# Artifical Neural Networks & Deep Learning
# Homework 2 - Image Segmentation
# Selected subset : Bipbip - Haricot

**Developement Team:**
- Acquati Marco - 10583134 
- Brugali Giorgio - 10794550
- Puoti Francesco - 10595640 


# *1. Data acquisition and augmentation*
> We decided to tile images in 256 x 256 sub_images. Thus, for each image in the dataSet, we extracted 48 sub_images.
Then, we decided to manage by ourselfs data augmentation:
- Each image of the dataset is included resized;
- For each tile previously extracted, it's applied either random-angle rotation or vertical flip or horizontal flip. Obviously, for the tiles who are composed by only black pixels, the data augmentation is not applied, so that we do not run out of ram.

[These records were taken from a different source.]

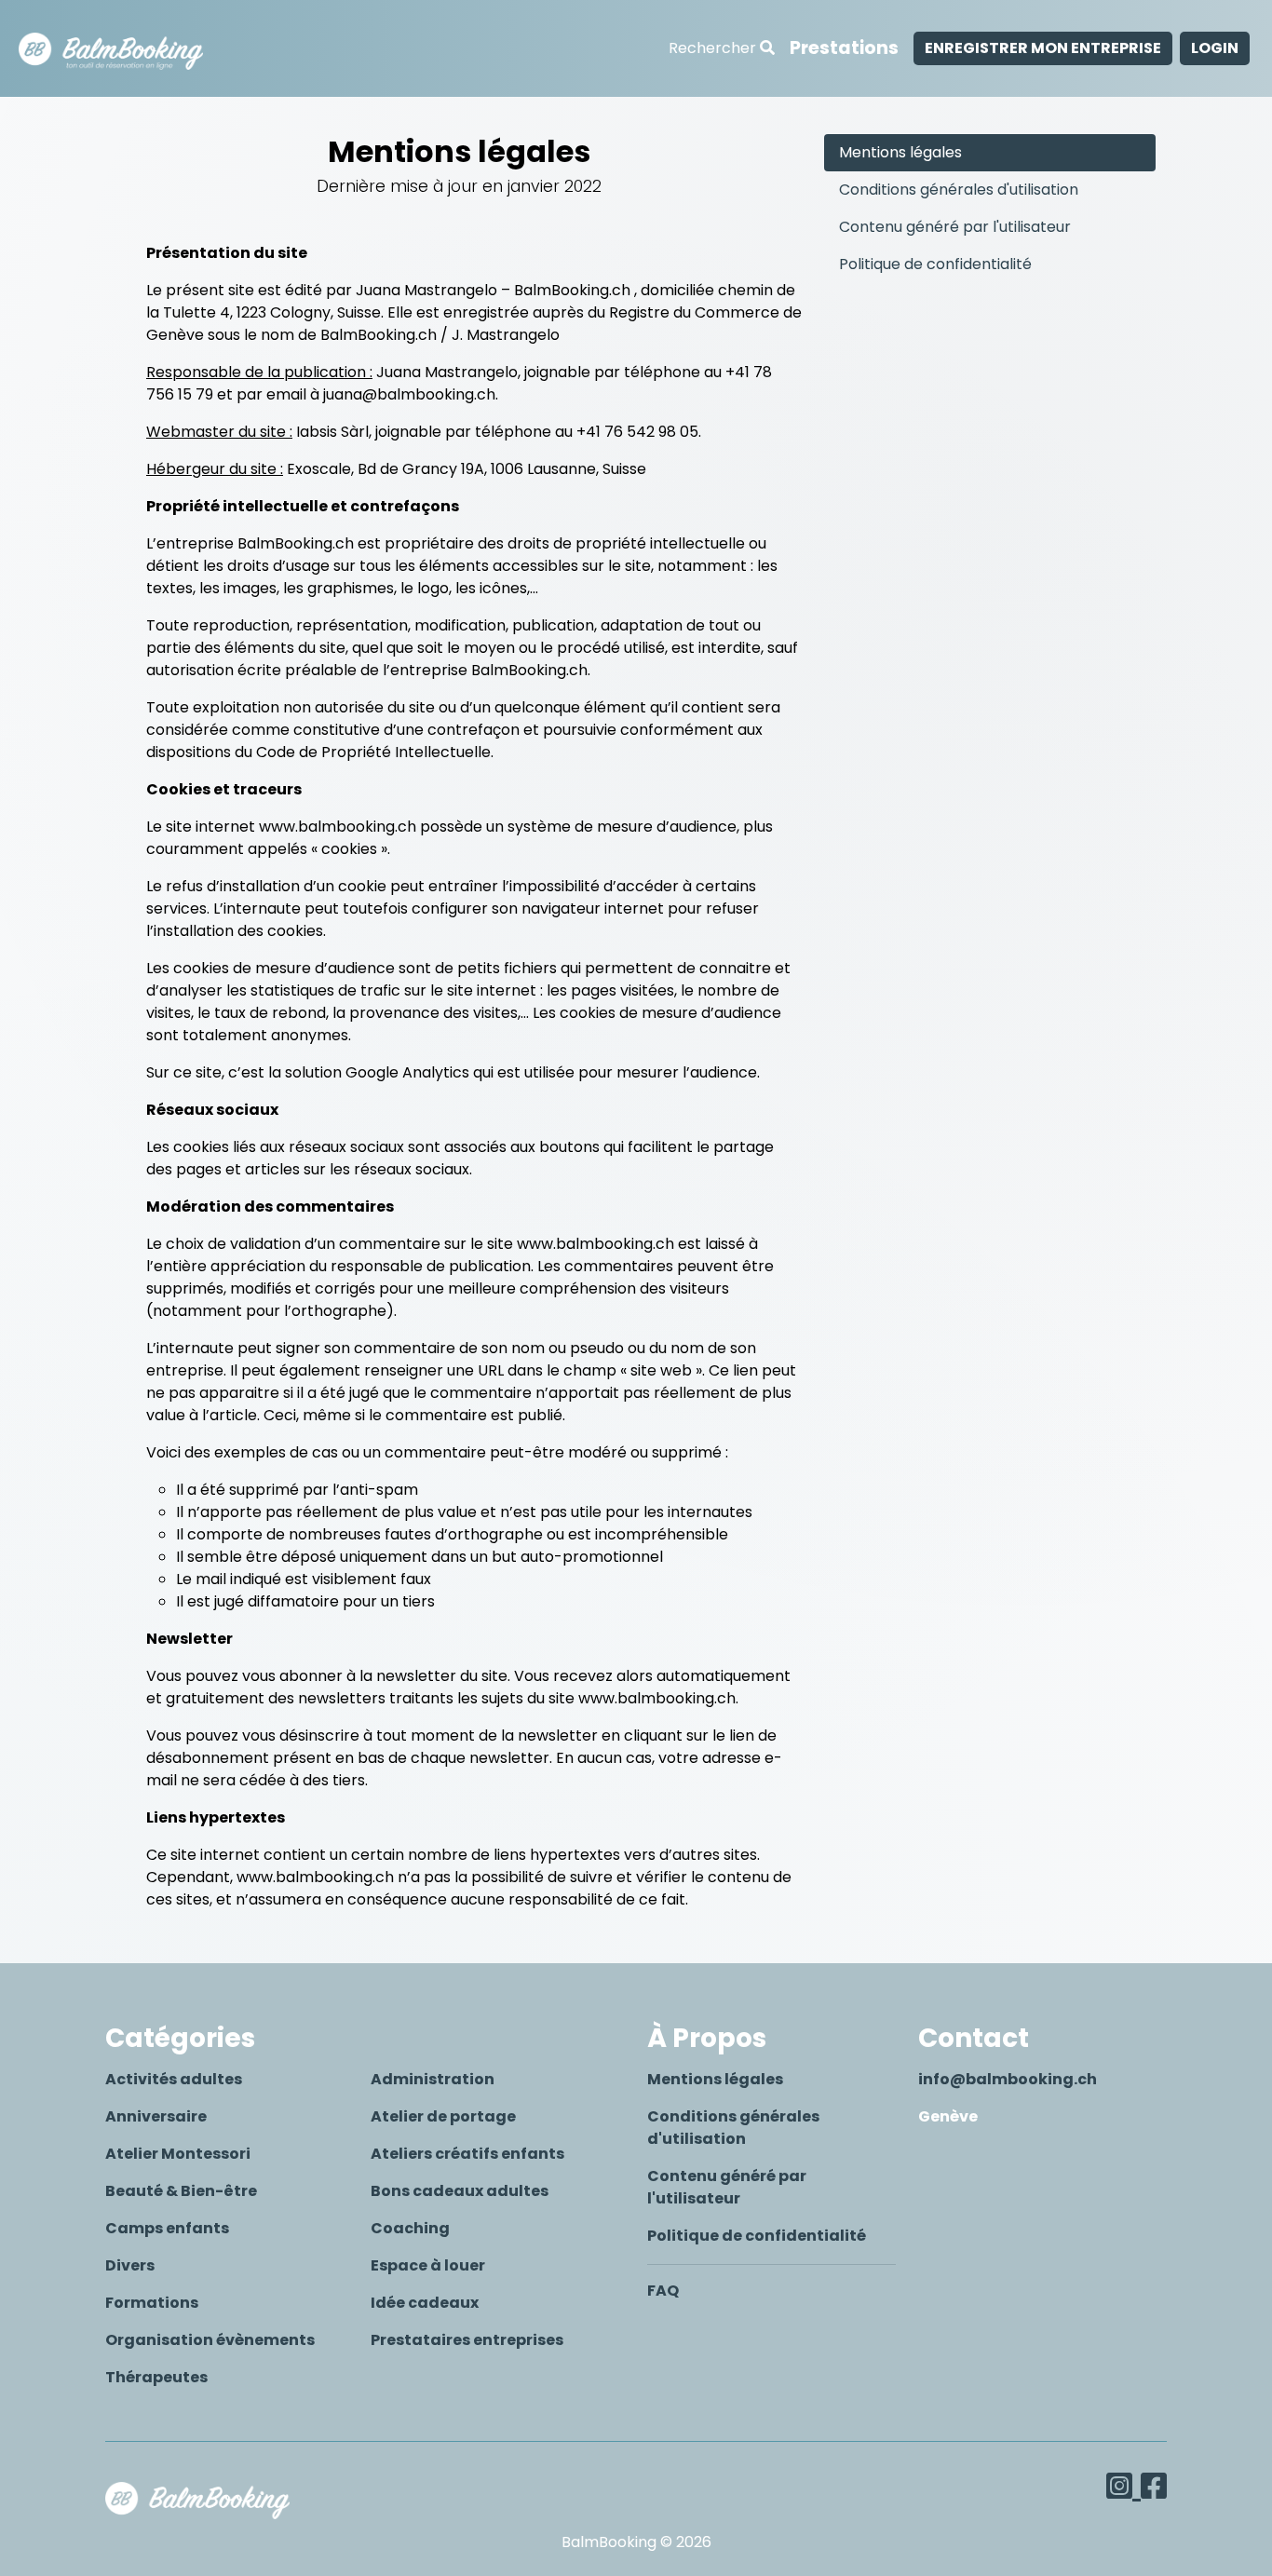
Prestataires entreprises (467, 2340)
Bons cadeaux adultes (459, 2191)
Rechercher (714, 48)
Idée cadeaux (425, 2302)
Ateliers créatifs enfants (467, 2153)
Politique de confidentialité (935, 264)
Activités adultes (173, 2079)
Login (1214, 48)
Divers (130, 2265)
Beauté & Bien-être (181, 2191)
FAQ (663, 2290)
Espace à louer (428, 2265)
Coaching (410, 2228)
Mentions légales (900, 152)
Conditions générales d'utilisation (958, 189)
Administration (432, 2079)
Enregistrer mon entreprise (1043, 48)
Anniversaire (156, 2116)
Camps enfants (167, 2228)
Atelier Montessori (177, 2153)
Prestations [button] (844, 48)
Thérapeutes (156, 2377)
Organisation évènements (210, 2340)
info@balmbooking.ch (1007, 2079)
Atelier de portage (443, 2116)
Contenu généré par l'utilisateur (955, 226)
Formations (151, 2302)
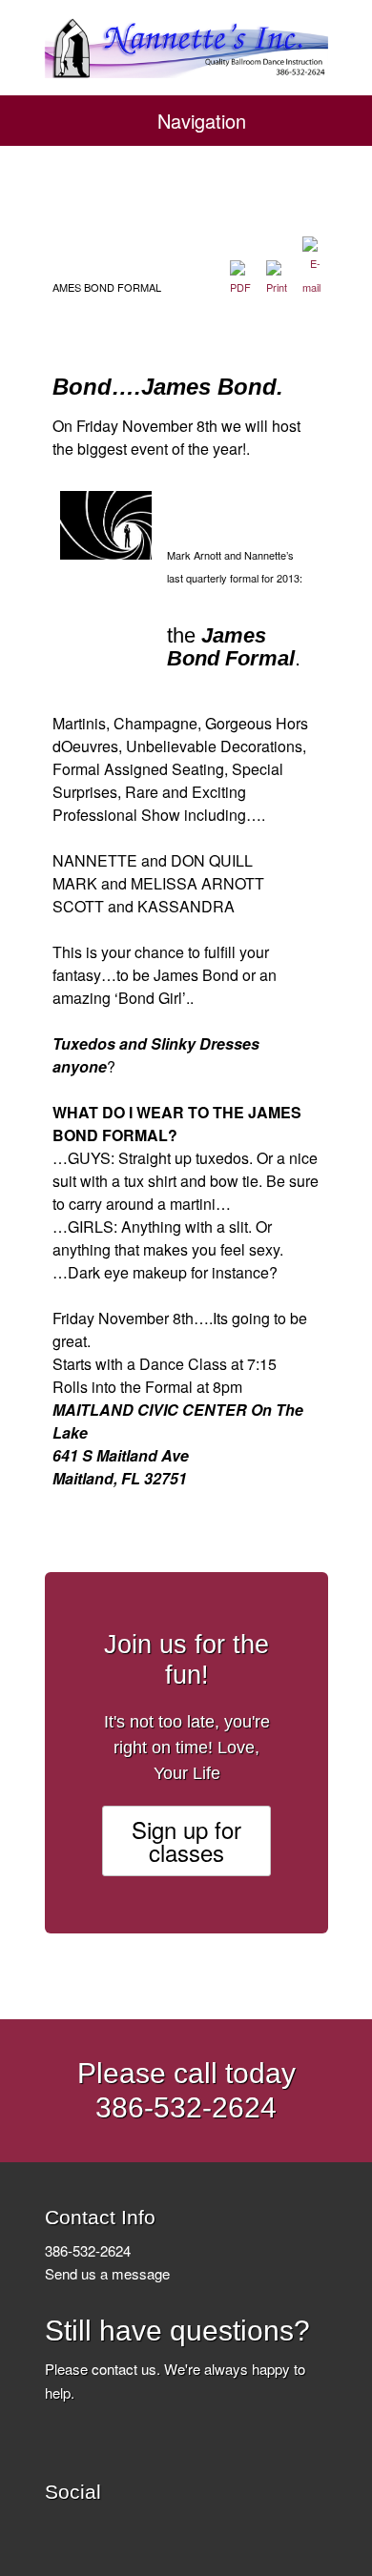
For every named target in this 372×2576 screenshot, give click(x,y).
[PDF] (240, 287)
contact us (124, 2369)
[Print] (276, 287)
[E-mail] (311, 287)
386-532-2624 (88, 2250)
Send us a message (107, 2273)
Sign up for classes (186, 1840)
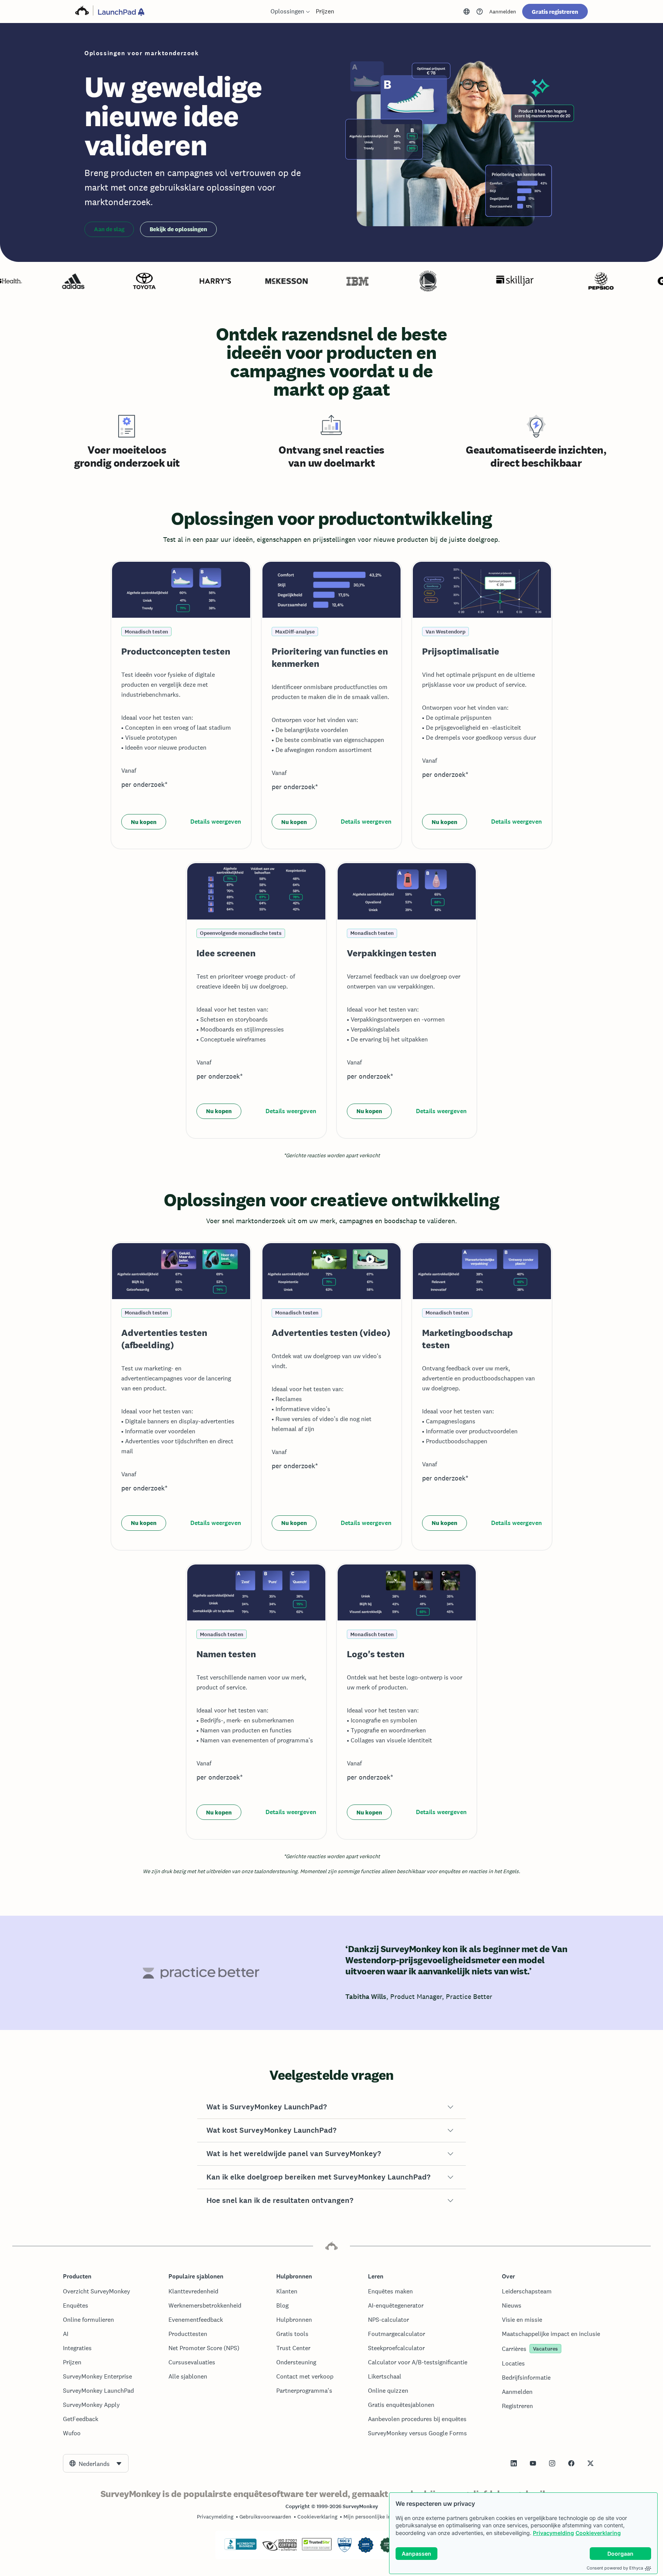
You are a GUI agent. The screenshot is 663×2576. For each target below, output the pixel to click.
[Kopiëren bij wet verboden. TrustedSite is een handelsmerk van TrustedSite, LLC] (317, 2548)
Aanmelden (502, 11)
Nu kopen (144, 822)
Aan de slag (109, 229)
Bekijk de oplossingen (178, 229)
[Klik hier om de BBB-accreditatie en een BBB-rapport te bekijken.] (240, 2548)
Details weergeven (215, 822)
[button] (331, 2107)
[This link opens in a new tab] (479, 11)
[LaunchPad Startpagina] (121, 11)
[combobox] (96, 2463)
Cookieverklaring (598, 2533)
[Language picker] (466, 11)
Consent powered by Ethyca (615, 2568)
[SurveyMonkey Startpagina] (82, 11)
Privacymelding (553, 2533)
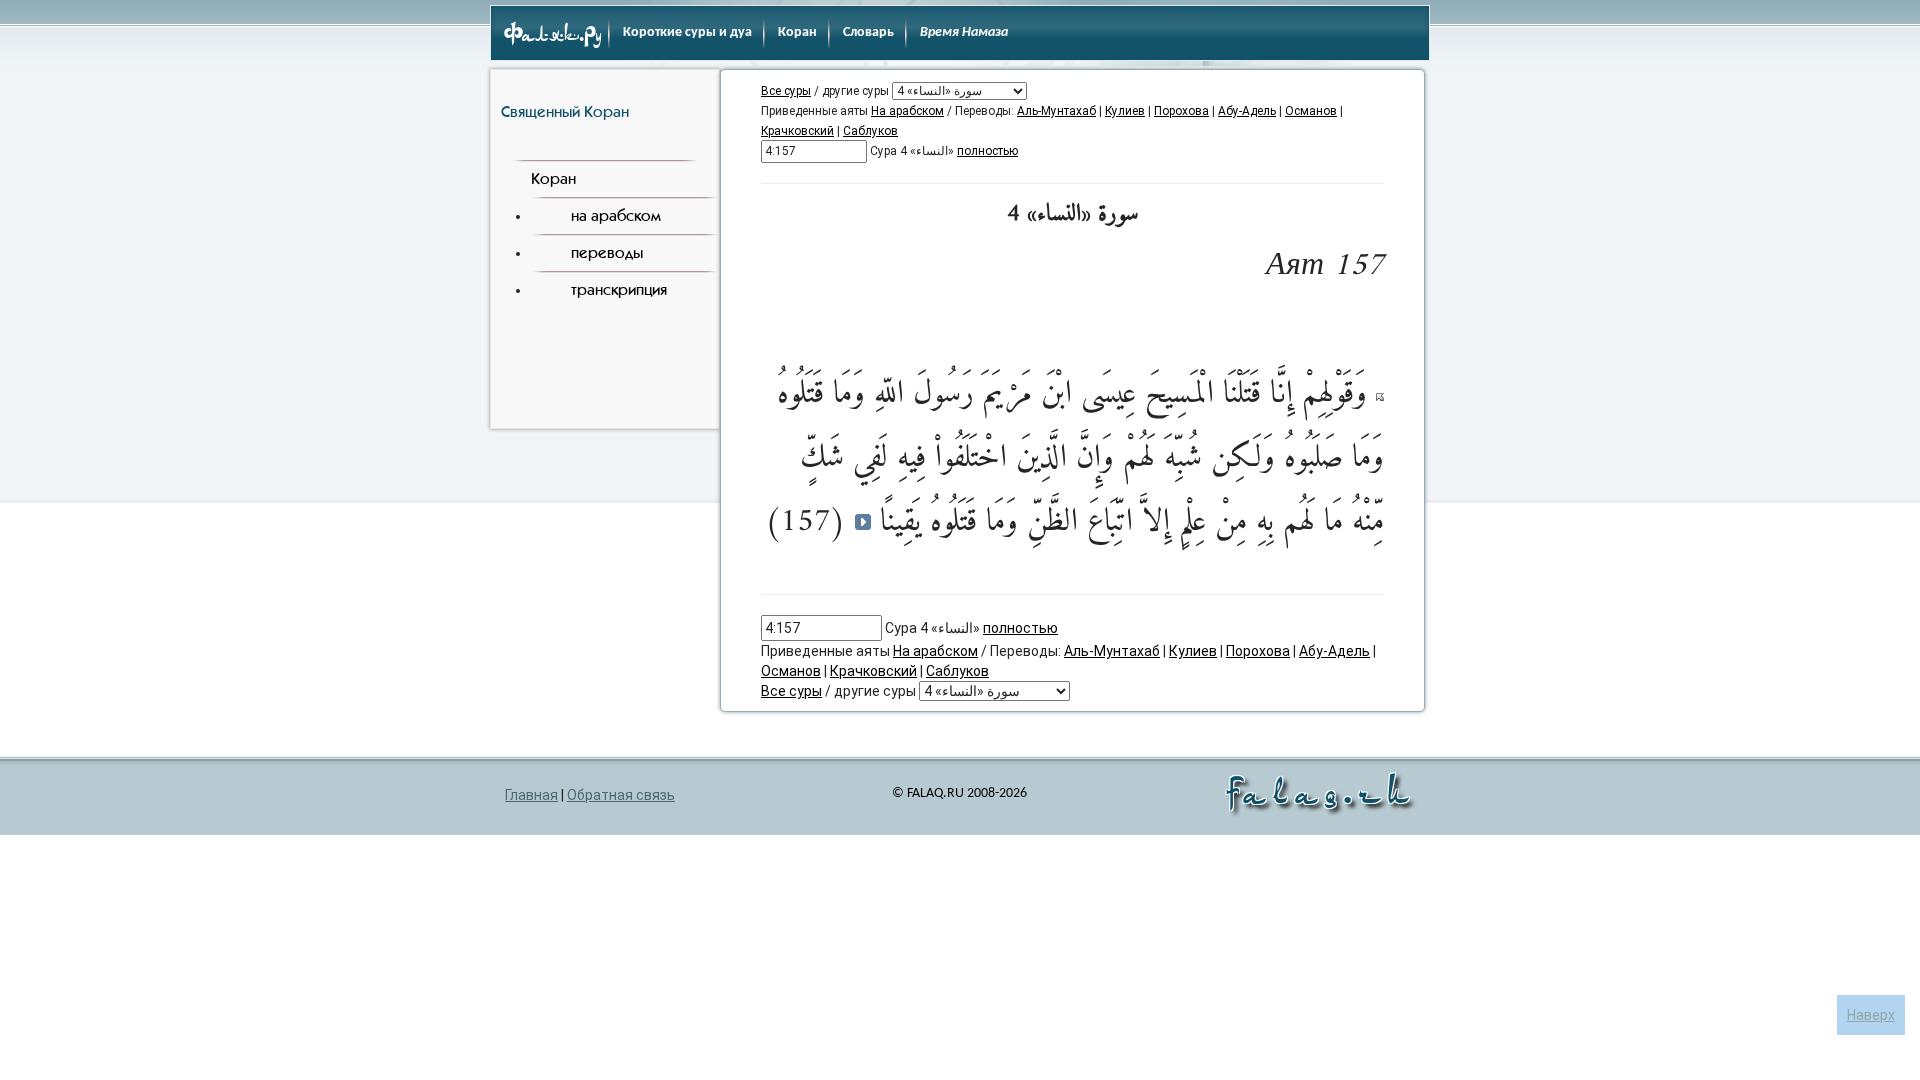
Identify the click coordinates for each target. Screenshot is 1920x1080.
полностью (987, 151)
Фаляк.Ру (553, 36)
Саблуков (870, 131)
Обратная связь (621, 795)
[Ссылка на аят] (1380, 396)
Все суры (786, 91)
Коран (797, 32)
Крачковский (797, 131)
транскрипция (619, 289)
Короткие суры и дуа (687, 32)
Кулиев (1125, 111)
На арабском (907, 111)
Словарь (868, 32)
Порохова (1181, 111)
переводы (607, 252)
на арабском (616, 215)
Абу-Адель (1247, 111)
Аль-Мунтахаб (1056, 111)
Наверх (1871, 1015)
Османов (1311, 111)
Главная (531, 795)
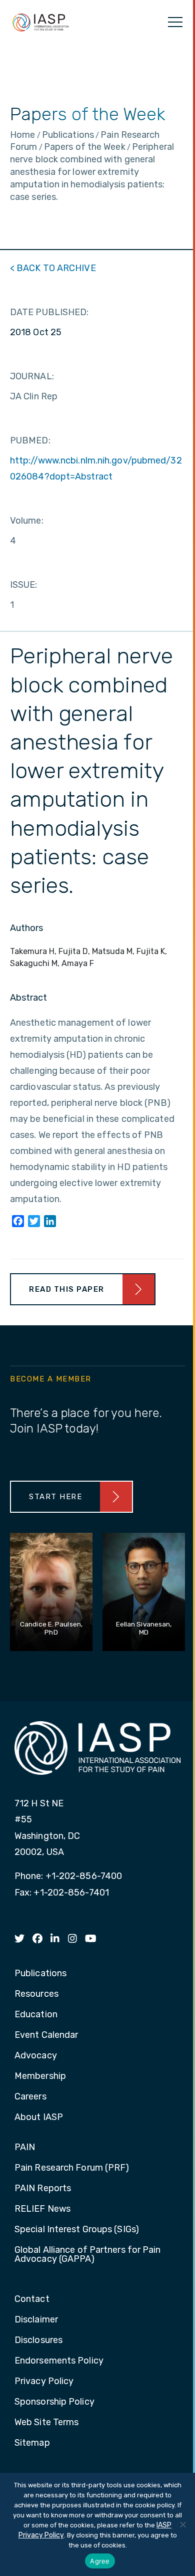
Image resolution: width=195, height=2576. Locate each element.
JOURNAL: (32, 376)
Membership (40, 2076)
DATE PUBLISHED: (49, 312)
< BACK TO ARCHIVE (53, 268)
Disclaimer (36, 2320)
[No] (183, 2524)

> Further information about this topic has been issued with annotations as the code flows down, to better clarify the correspondence between the explanations and the code snippets 

> **1.1. MaskCleaner**
>> It's noteworthy the mask acquisition. In fact, we used the maskCleaner function. Masks are loaded in grey scale mode, then noises are deleted with the aforementioned function. The resulting masks are composed by pixels with values in {0, 1, 2} (one value for each class).



# *2. Model overview*


> **2.1. The Network**
>> We based our model on the U-Net. It's composed by 7 convBlock. Each of the latters consists of two convolutional layer. The filters number starts from 64 and it's subsequently duplicated until 512, that is the bottleneck of our net. We tried also with 1024 but we figured out that the 512 U-net is less prone to noise effects.
Regarding the upsampling, we opted for a transpose convolutional instead of normal UpSampling, to leverage the fact that the Transpose Convolutional layer learns how to fill in details during the model training process.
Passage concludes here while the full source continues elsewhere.